The very next paragraph demonstrates the same confusion between what has been demonstrated and what has merely been theorized. The author even admits that the "evolution" of the chloroplast only "most likely" from the ana-protobacterium. Doesn't sound like much of an "answer" to me. Sounds more like theory or conjecture being represented as a settled matter.
Aren't they all so silly, those biologists?
Of course, Earth just happened to be in the right location and distance from the Sun; geologic processes just happened to be in the correct sequence; just the right amount of "star matter" and radiation was allowed to fall upon proto-Earth; just the right amount and mixtures of chemical "soup" happened to occur on Earth. ad nauseum.
Yes, it all happened just right and "POOF!" Life, as we 'know' it............evolved!
WOW!
No where else(?) can evolved sentient creatures ponder their own existence and "creation".
It's freaking amazing, eh?
Why provide a number when it shows a difference and only a vague "much more" when the similarity is purported to be important? It seems to me that the number, if significant should be at least 30%, given my interpretation of much and the general chimp/human genome simularity of ~98%. (it also matters as to the definition of local)
And although the proteins share only about 15 percent amino acid sequence identity overall, they're much more similar at the local level, particularly at the domain responsible for binding and cleaving GTP.
Why provide a number when it shows a difference and only a vague "much more" when the similarity is purported to be important? It seems to me that the number, if significant should be at least 30%, given my interpretation of much and the general chimp/human genome simularity of ~98%. (it also matters as to the definition of local)
It's very easy to count matching and non-matching amino acids. How do you quantify similarity of shape and structure?

The data |

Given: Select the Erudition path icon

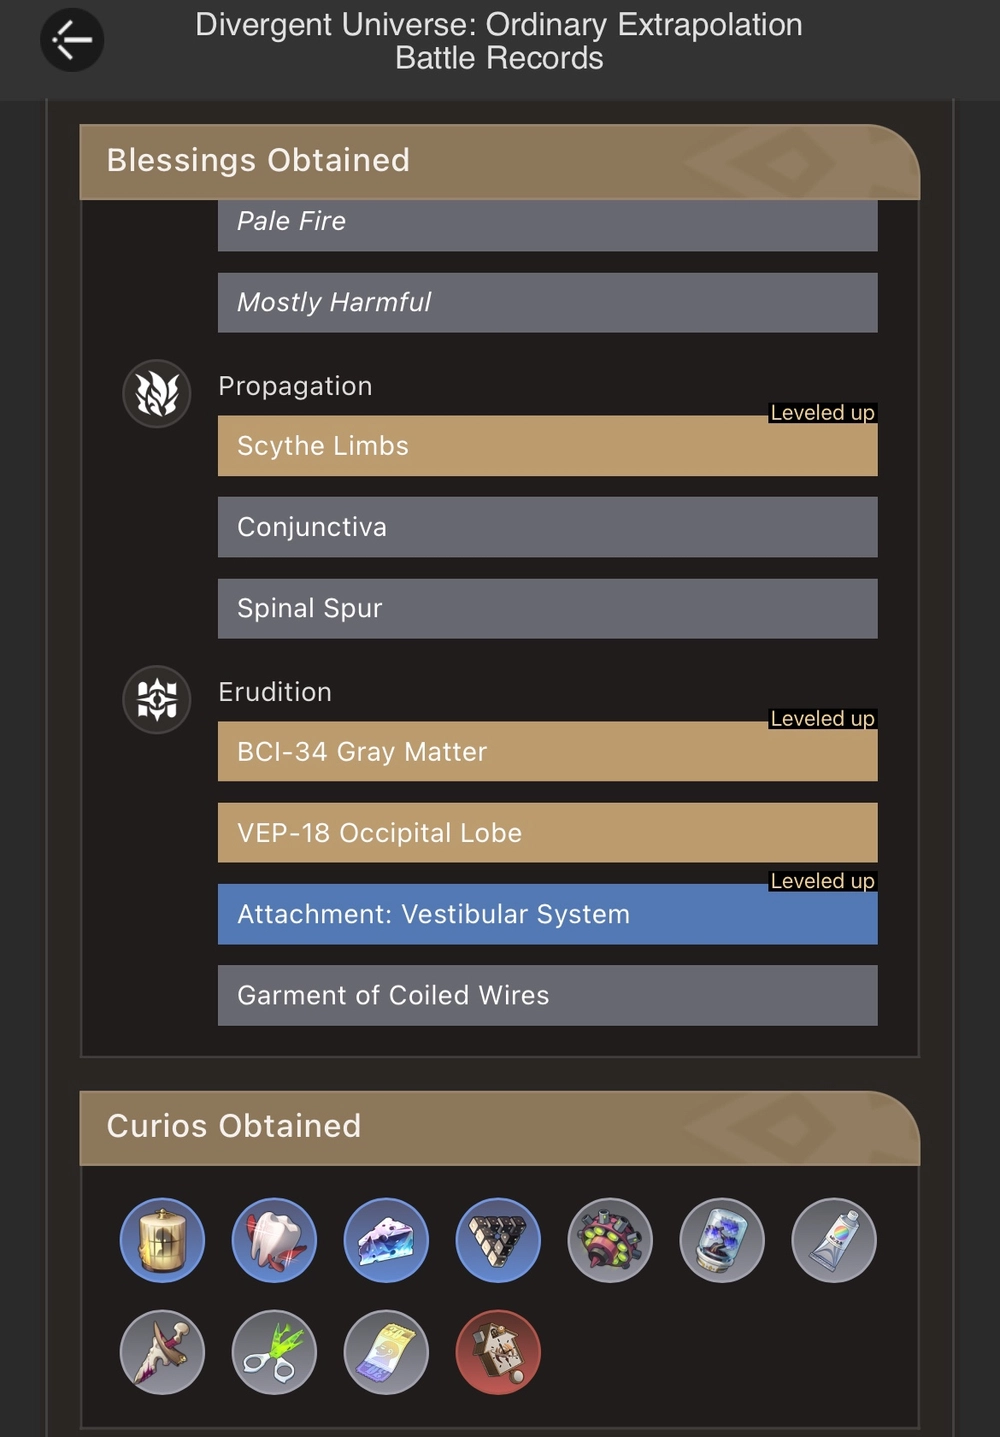Looking at the screenshot, I should (x=156, y=700).

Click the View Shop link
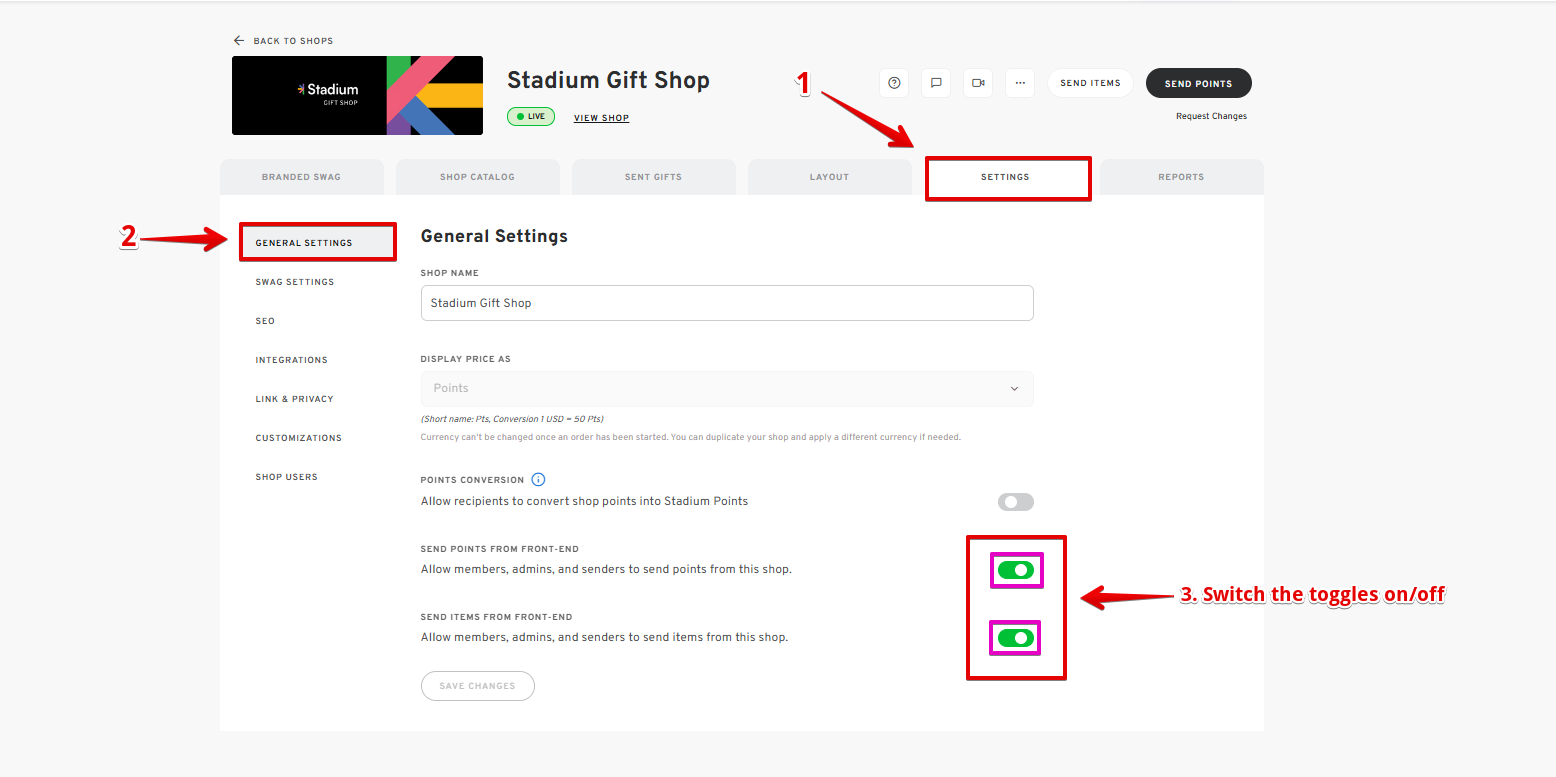click(601, 118)
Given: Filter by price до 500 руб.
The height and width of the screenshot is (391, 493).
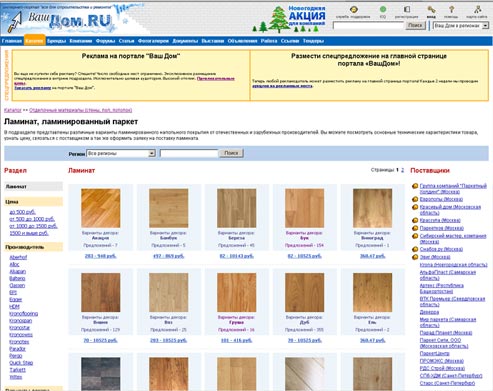Looking at the screenshot, I should click(x=22, y=212).
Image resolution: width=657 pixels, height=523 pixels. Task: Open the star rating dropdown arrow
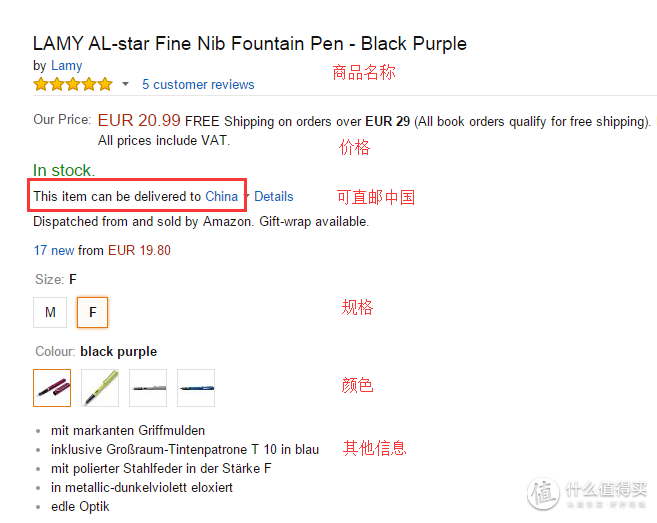click(x=125, y=84)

Problem set |
- a) According to the forum discussion, about what percentage of amino acid sequence identity do the proteins share overall?
- b) Extract a passage from the forum discussion verbatim, beginning at the words "Of course, Earth" and stopping after "freaking amazing, eh?".
Rely only on the forum discussion for what follows.

Answers below |
- a) About 15 percent.

- b)
Of course, Earth just happened to be in the right location and distance from the Sun; geologic processes just happened to be in the correct sequence; just the right amount of "star matter" and radiation was allowed to fall upon proto-Earth; just the right amount and mixtures of chemical "soup" happened to occur on Earth. ad nauseum.
Yes, it all happened just right and "POOF!" Life, as we 'know' it............evolved!
WOW!
No where else(?) can evolved sentient creatures ponder their own existence and "creation".
It's freaking amazing, eh?